On December 5, 2012, the Labor Department won a suit against B & K Builders of Marshfield, Wisconsin. The case alleged that co-owners Kenneth Staab and Robert Aschenbrenner had failed to remit 401(k) contributions that had been withheld from employee paychecks for three years. After a slew of legal fees, the owners were removed as fiduciaries, and the plan was required to return $22,847.86 back to employee accounts.

How to Spot Retirement Plan Fraud

Retirement plan fraud is more common than you might think. For the first six months of 2013 through the end of June, the Department of Labor’s Employee Benefits Security Administration (EBSA) oversaw 171 cases with over $4 million in participant contribution recoveries. And that doesn’t count the number of cases that have yet to be caught. Both employees and their employers should pay attention to the following red flags as evidence that something may be amiss.

Missing or tardy contributions. If you don’t see your paycheck deductions deposited in your 401(k) account soon after your payment period, you may have a problem. The Department of Labor has issued guidelines suggesting that small businesses should deposit this money within seven days. When these cases are prosecuted, delinquent businesses will owe both principal and opportunity cost interest.

Contributions don’t reconcile. Another problem could be occurring if your deposit is less than your deduction. There are cases where a payroll servicer skimmed 401(k) funds into their own account before making deposits. The basic rule of thumb is to review your retirement plan statements carefully, just as you would your bank account, and check against your paycheck stubs.

Unusual investments. Another red flag to consider occurs when a 401(k) plan invests in assets that are not publicly priced and traded. Just over a year ago, the Department of Labor found a 401(k) plan trustee guilty of using $3 million in 401(k) assets to purchase an interest in a golf resort used by this same person. The Employee Retirement Income Security Act (ERISA) law of 1974 clearly states that a plan fiduciary cannot use plan assets for the benefit of a party-in-interest. This includes a prohibition against loaning funds to a party-in-interest.

If you believe there is an act of fraud in your 401(k) plan, you can contact the Department of Labor and request an investigation. Alternatively, if you oversee the plan and discover a violation, employers can begin a voluntary process to correct it before litigation is required.

How to Prevent Fraud

To protect employees from losing stolen money, all qualified retirement plans require a fidelity bond. These bonds are a form of insurance and need to be purchased from an insurer named on the Department of the Treasury’s listing of approved sureties. Fidelity bonds must be no less than 10% of plan assets with a minimum of $1,000 and a maximum of $500,000. Thus a plan including total assets of $800,000 requires an $80,000 bond, but a $10 million plan only requires a $500,000 bond. The maximum amount increases to $1 million for plans that directly hold employer securities.

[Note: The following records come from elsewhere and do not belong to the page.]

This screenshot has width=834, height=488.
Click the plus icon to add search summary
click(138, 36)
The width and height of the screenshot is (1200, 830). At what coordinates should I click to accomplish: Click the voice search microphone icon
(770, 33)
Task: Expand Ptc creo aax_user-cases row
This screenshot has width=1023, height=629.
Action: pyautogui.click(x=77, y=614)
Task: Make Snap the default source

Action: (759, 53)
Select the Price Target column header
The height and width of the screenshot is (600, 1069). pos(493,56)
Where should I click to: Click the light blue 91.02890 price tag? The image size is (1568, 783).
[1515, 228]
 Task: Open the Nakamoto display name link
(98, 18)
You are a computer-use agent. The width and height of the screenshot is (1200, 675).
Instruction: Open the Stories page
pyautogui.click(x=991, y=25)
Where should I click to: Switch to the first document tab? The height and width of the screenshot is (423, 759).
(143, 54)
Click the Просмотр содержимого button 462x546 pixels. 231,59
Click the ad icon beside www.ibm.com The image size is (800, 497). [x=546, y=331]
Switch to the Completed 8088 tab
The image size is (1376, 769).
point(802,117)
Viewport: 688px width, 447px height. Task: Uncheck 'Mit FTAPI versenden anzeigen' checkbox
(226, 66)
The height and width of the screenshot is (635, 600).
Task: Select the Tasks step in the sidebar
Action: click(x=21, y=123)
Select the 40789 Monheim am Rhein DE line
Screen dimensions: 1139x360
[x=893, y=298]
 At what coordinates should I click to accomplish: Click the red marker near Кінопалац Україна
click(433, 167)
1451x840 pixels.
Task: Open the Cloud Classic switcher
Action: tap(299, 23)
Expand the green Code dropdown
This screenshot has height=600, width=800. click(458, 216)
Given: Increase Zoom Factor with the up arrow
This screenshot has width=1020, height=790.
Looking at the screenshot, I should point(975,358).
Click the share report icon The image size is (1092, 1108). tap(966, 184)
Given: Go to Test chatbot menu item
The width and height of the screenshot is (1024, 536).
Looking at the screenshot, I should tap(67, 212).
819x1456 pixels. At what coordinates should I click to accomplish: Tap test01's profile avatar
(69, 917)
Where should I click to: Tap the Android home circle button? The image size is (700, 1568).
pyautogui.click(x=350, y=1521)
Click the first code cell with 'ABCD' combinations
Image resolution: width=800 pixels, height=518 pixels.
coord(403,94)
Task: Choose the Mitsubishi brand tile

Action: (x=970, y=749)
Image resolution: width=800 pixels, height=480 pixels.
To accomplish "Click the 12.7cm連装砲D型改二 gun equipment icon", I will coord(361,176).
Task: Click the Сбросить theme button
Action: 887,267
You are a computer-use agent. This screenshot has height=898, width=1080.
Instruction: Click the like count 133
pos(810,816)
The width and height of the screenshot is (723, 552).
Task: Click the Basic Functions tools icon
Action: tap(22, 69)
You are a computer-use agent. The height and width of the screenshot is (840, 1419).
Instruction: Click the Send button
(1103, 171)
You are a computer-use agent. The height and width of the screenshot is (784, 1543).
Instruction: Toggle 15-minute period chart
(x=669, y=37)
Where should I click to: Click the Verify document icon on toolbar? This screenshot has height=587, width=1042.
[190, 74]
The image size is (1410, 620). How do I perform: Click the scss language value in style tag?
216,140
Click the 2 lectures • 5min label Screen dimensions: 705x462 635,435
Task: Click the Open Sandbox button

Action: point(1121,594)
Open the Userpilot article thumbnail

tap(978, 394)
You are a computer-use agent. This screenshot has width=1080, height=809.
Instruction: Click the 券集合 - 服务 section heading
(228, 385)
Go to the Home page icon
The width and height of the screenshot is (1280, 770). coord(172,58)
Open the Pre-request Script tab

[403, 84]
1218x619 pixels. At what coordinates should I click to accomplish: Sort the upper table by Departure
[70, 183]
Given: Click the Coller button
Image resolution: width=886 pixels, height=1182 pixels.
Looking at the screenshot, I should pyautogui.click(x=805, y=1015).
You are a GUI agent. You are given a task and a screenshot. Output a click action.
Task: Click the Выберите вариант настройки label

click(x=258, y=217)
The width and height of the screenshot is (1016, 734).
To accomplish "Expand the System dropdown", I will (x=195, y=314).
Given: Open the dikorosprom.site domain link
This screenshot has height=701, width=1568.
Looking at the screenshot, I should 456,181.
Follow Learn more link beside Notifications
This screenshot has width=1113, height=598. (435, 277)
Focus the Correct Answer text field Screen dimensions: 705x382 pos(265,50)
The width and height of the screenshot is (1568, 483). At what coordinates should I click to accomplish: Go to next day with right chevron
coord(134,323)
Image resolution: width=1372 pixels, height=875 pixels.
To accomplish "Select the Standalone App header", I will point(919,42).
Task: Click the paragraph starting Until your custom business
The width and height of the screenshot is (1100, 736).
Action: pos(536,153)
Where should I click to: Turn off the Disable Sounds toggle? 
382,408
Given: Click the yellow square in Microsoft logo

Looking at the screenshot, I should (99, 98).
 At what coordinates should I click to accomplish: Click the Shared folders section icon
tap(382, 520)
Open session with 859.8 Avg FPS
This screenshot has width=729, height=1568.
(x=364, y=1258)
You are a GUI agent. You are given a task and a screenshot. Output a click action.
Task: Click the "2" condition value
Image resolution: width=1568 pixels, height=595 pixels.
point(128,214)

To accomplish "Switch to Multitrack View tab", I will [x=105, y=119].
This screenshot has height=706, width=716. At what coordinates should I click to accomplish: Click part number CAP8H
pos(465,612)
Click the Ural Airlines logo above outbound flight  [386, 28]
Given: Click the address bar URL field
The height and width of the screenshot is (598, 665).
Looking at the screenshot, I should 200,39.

I typically recommend that employers who offer a 401(k) plan get a multi-year bond that allows an increase in the bond amount each year. You typically receive a healthy discount by purchasing a multi-year plan, and all you need to do is call in once a year and update the fidelity bond company with your latest account value.

Although employees are covered by a company’s fidelity bond, these bonds typically do not cover others who also handle retirement plan assets. This requires that an employer also confirm that payroll providers and any others who have the ability to transfer funds carry their own bonding.

You can review your plan’s 5500 annual Department of Labor retirement plan report to see the prior year’s total account value and fidelity bond amount. Brightscope.com has created an easily searchable free database to help you find your own company’s 5500.

Taking some simple steps to review your 401(k) will ensure that the plan is compliant with best practices.